* **Task description**
Your task is to repeat exactly the lines below between the line holding "Screen dimensions: 1280x791" and the line holding "Image resolution: width=1312", inclusive, and only those.

═══ Data ═══

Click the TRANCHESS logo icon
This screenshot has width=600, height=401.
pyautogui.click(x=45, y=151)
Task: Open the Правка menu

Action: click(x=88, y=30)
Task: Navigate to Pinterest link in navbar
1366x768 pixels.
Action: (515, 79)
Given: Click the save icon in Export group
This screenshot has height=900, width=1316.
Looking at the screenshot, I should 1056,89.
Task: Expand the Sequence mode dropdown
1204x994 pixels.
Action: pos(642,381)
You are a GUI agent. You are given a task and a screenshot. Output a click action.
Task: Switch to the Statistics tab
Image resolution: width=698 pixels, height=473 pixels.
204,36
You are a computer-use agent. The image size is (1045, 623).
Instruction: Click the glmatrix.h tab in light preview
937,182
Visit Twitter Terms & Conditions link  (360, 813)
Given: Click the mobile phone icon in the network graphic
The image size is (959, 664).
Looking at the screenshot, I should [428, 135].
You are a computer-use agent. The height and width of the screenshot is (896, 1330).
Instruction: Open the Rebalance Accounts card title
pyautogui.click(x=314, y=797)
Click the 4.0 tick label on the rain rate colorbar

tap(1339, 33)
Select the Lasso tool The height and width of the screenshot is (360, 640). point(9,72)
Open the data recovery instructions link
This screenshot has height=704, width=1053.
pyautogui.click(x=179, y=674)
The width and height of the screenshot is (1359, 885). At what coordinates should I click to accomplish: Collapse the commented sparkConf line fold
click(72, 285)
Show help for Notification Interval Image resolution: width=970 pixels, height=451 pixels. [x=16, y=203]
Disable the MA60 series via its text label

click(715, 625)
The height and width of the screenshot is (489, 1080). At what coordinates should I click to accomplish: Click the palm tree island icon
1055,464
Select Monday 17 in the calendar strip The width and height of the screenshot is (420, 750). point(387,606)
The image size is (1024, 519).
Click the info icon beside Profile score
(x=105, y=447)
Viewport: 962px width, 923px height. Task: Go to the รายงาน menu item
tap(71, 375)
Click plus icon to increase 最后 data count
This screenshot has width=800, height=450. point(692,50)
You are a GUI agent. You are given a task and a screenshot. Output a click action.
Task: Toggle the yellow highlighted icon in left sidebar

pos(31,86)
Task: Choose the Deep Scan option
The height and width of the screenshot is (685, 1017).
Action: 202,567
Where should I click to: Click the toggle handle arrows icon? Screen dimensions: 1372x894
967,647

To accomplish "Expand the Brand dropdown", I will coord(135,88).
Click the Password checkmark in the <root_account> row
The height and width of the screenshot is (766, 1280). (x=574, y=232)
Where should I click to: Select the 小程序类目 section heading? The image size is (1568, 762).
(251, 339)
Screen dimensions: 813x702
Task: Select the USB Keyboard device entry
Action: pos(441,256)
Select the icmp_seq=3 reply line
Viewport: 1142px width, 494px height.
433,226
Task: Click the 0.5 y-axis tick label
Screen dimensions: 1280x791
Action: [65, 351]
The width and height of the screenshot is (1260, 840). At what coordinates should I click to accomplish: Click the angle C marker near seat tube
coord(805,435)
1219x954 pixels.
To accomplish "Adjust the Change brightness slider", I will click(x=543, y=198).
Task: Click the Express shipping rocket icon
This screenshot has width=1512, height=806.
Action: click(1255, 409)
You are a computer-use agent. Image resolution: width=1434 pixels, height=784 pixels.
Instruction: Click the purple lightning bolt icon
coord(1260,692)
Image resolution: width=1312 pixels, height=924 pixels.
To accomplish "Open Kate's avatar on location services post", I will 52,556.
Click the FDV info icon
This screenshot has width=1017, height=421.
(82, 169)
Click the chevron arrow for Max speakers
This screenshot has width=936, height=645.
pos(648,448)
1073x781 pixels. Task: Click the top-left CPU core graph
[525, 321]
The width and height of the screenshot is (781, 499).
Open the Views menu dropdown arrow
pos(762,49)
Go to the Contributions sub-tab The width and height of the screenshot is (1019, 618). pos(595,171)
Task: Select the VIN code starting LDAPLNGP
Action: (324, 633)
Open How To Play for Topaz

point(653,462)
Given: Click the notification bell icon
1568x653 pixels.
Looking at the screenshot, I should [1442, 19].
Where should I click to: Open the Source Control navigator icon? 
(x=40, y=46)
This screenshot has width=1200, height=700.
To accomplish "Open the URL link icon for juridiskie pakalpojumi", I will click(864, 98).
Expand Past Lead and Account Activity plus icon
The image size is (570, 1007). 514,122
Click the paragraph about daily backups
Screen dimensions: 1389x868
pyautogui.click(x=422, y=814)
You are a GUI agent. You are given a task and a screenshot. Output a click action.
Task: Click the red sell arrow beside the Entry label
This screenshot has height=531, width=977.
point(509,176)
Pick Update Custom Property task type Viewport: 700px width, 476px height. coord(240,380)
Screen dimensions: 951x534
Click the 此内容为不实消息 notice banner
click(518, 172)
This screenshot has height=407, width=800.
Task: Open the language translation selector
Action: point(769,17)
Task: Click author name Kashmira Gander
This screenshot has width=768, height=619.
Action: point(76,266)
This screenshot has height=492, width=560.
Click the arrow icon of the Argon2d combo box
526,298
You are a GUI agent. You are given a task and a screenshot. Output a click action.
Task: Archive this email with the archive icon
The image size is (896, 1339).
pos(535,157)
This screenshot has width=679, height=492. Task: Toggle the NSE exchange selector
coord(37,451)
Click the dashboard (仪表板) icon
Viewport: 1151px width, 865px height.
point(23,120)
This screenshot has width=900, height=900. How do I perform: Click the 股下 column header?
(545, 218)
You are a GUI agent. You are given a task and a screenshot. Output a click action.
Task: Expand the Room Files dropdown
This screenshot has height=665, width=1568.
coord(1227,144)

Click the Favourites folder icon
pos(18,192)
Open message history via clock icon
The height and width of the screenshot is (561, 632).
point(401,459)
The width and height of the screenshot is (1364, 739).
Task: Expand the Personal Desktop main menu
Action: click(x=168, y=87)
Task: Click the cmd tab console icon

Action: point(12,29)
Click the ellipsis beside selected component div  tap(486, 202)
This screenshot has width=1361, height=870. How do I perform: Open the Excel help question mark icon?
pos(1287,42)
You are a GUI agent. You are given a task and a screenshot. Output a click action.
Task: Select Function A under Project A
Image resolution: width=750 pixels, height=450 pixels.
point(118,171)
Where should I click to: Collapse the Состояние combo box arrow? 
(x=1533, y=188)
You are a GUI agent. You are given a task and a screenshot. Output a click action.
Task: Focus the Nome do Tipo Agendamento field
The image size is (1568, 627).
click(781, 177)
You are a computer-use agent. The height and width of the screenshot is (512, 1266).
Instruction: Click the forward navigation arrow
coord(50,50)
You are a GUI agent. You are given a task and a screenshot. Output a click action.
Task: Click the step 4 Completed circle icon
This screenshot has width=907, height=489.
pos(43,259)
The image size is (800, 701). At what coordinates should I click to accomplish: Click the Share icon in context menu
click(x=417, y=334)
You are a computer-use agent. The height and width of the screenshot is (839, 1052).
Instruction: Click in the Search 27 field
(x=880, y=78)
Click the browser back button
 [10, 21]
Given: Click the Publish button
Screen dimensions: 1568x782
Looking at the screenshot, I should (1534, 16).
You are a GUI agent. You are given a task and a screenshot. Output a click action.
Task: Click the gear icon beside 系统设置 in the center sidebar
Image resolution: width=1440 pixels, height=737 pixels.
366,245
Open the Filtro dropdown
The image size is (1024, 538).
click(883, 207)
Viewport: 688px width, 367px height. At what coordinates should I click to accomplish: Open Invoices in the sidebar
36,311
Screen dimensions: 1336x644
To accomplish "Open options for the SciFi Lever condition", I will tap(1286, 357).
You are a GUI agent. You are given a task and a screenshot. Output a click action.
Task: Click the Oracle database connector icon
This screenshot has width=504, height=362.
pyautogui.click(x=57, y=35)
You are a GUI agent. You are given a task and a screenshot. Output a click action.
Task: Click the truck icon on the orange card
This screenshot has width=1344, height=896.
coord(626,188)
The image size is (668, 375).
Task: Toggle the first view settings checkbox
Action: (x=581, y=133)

═══

* **Exercise response**
Screen dimensions: 1280x791
Action: [65, 351]
The width and height of the screenshot is (1260, 840). At what coordinates should I click to accomplish: Click the angle C marker near seat tube
coord(805,435)
1219x954 pixels.
To accomplish "Adjust the Change brightness slider", I will click(x=543, y=198).
Task: Click the Express shipping rocket icon
This screenshot has width=1512, height=806.
Action: click(1255, 409)
You are a computer-use agent. Image resolution: width=1434 pixels, height=784 pixels.
Instruction: Click the purple lightning bolt icon
coord(1260,692)
Image resolution: width=1312 pixels, height=924 pixels.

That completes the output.